Walmart is the top Ohio employer, employing nearly 49,000 people.
A majoring of the training at the Washington Court House academy will be on the supply floor, but some is also done in a classroom setting. Employees will study leadership, safety, supply chain foundations and area-specific subjects, according to a statement.
“The biggest thing I took away for it that’s going to help our team is the team building, engaging the associates to come in and do more than one job,” said Andrew Helsel, one of the area managers at the Washington Court House academy that will graduate this month.
By meeting with all of the different managers from different shifts and teams, Helsel and the other employees are able to learn how other groups perform similar tasks and evaluate how to alter techniques to be more efficient, which could translate to store shelves and and deliveries, he said.
“You get to step back and identify…potential waste in the building,” Helsel said.

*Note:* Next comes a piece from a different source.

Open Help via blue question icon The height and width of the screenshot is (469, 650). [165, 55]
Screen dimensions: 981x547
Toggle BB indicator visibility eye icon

The supply training schools are modeled after the 200 Walmart Academies that train managers and employees, sometimes using virtual reality technology to put the students inside situations. Both the Walmart Academies and Supply Chain academies are expected to help employees succeed in their current roles and create a clear path to career growth, according to the company.
“We believe part of our responsibility is to continue to ensure that our associates have the skills not only to do their jobs today, but jobs for the future,” Miller said. “What we want to do is make sure we’re not only great at the current work but we’re positioning our associates to be future leaders.”